Murderbot stabilisce sin dalle pagine iniziali un contatto diretto con il lettore, a cui parla talvolta in modo diretto e si racconta: è lei stessa a considerarsi pericolosa, e si sottrae di proposito ad interazioni con gli umani che deve per contratto proteggere dal momento che non si sente sufficiente sicura di se stessa. E come potrebbe, dal momento che ha dei dubbi su alcuni eventi del suo recente passato? Sospetta che la sua memoria sia stata manomessa, i suoi ordini alterati, spingendola ad uccidere, a massacrare barbaramente proprio come una macchina assassina. Eppure, sia Murderbot che il lettore riescono ad intravedere i tratti di umanità, di sensibilità che possiede e che portano a mettere in dubbio che sia stata proprio lei l’artefice di quel massacro. La tematica della ricerca delle proprie origini, del proprio passato, dell’accettazione di se stessi è centrale nei vari romanzi: Murderbot vuole sapere chi è davvero, cosa ha fatto, ed è disposta a tutto per farlo. Andare a ritroso nella propria storia personale però ha dei limiti intrinseci alla sua condizione che solo l’interazione con gli umani possono aiutarla a superare: nel suo mondo, senza contratto valido, tante cose le sono precluse, ed ecco che Murderbot deve trovare dei clienti. Ma clienti equivale a dire domande, ipotesi, coinvolgimento! Sarà grazie ai suoi clienti che Murderbot scoprirà un caso di spionaggio aziendale, tra le varie cose. Nei racconti brevi, Murderbot si troverà coinvolta in avventure pericolose, in sabotaggi, in tradimenti e interazioni con navi dotate, chi più chi meno, di intelligenza: in particolare ho amato il rapporto con ART, alias Astronave Rompipalle di Trasporto)!

Tra navi di trasporto sarcastiche, resti alieni, e uno sguardo peculiare sul genere umano, scopriamo una macchina assassina decisamente umana, che spesso maschera e nasconde un bisogno di sentirsi accettata, di poter provare quei sentimenti e quelle emozioni che terrorizzano anche gli umani stessi. Il mondo che fa da cornice ai viaggi e alle scoperte di Murderbot ricalca ovviamente un periodo del futuro, iper- tecnologico, dove una misteriosa compagnia gestisce gran parte della società: dal momento che vediamo solo il punto di vista della macchina assassina, sappiamo relativamente poco della situazione planetaria (sappiamo, però, come Murderbot vede gli umani!).
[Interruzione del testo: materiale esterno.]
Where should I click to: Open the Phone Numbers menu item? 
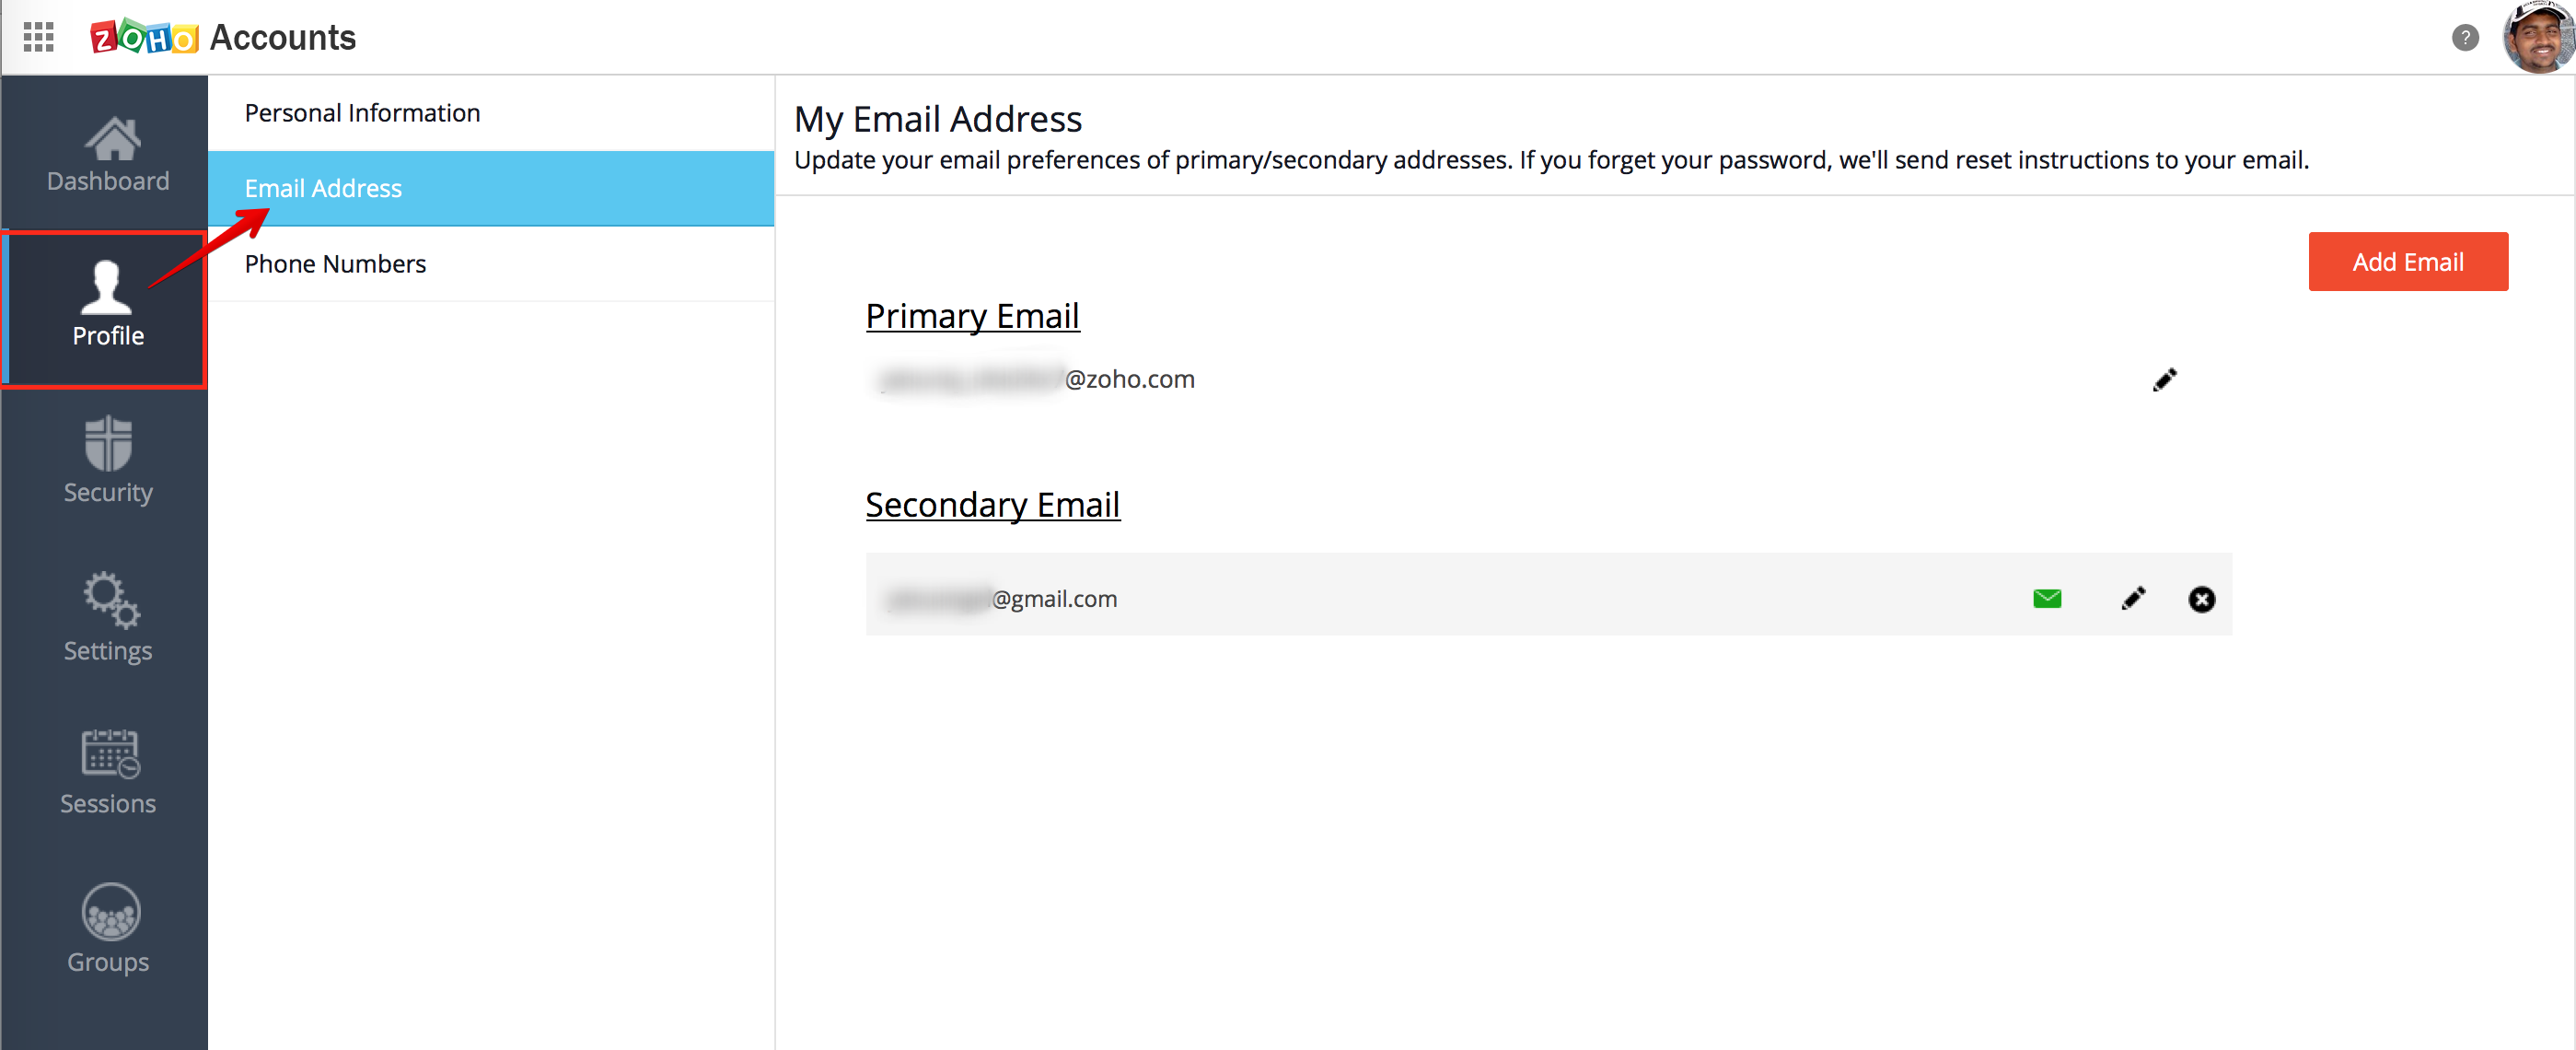[335, 264]
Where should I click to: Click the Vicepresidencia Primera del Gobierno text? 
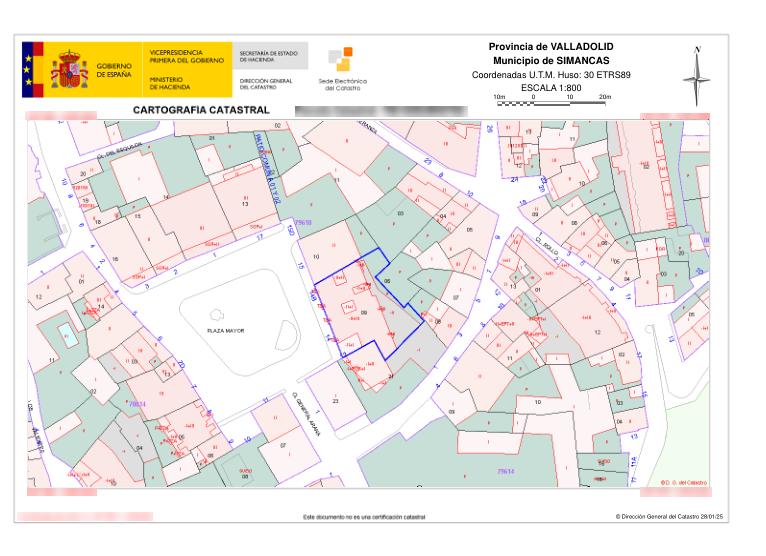pos(175,55)
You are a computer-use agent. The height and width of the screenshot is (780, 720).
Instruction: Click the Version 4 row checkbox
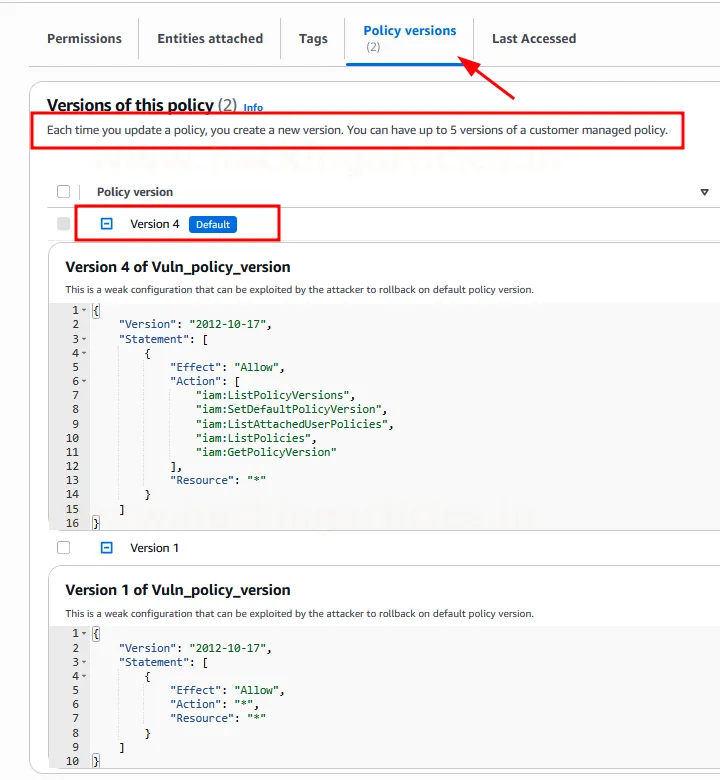(x=64, y=224)
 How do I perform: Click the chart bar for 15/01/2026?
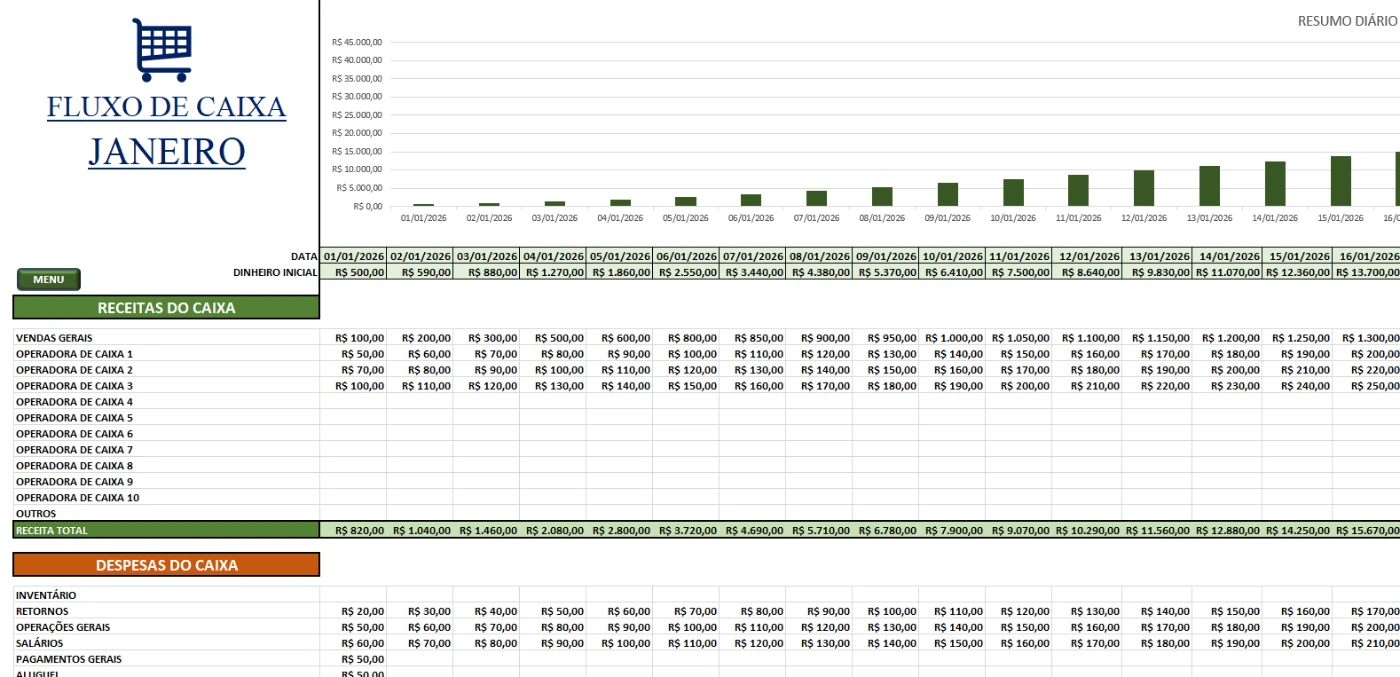coord(1340,181)
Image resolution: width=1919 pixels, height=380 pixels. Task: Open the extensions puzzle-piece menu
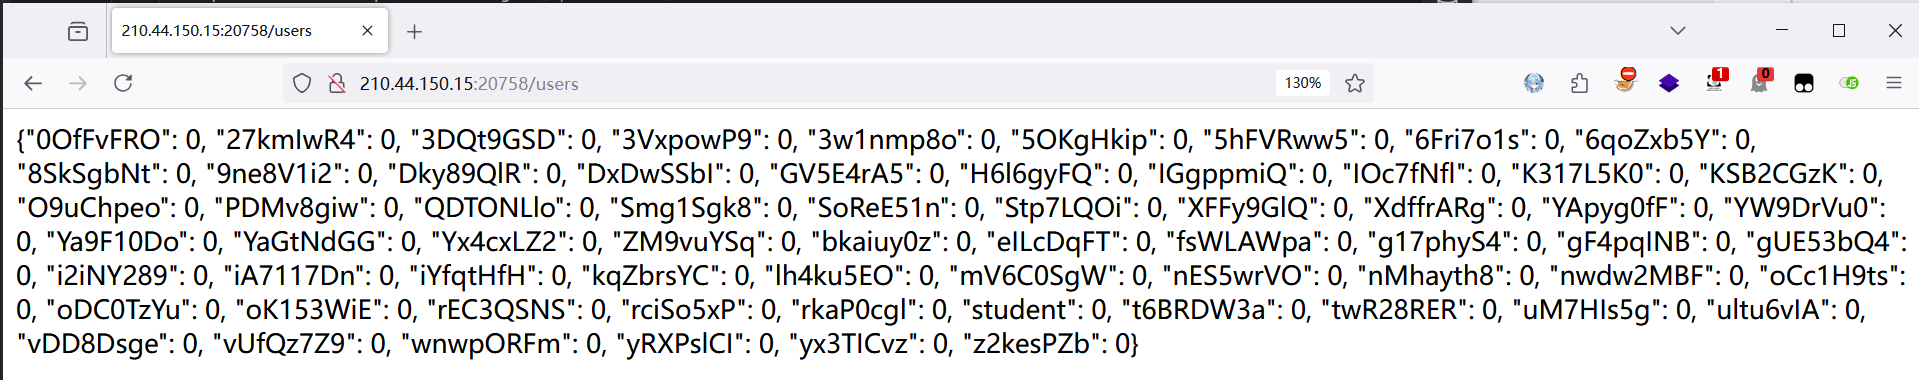click(1579, 83)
Gli umani hanno bisogno di protezione e sicurezza, motivo per cui sono nate le SecUnit, composte da parti organiche e inorganiche.

Ci sono stati alcuni dettagli inerenti la strutturazione del mondo creato che mi hanno generato qualche dubbio, e che avrei preferito fossero più approfonditi, ma nel complesso ho apprezzato tanto l’ambientazione futuristica e tecnologica e soprattutto la stratificazione psicologica del personaggio principale. La sua evoluzione e la sua crescita, la sua ironia, il suo conflitto interiore tra l’apparente disinteresse per gli umani e il suo desiderio di aiutarli, che spesso maschera con obbligo contrattuale, me l’hanno resa simpatica! Inoltre, Murderbot, forse suo malgrado, diviene il simbolo di un’apertura verso una maggior inclusione nella società dei robot, verso il riconoscimento della loro cittadinanza. Lo stile è scorrevole e coinvolgente e ha reso la lettura davvero piacevole.

Avevo delle opzioni tra cui scegliere e non dovevo per forza decidere subito. Il che era un bene, perché ancora non sapevo cosa volessi veramente. Forse, però, avevo trovato un posto dove stare finché non l’avessi capito.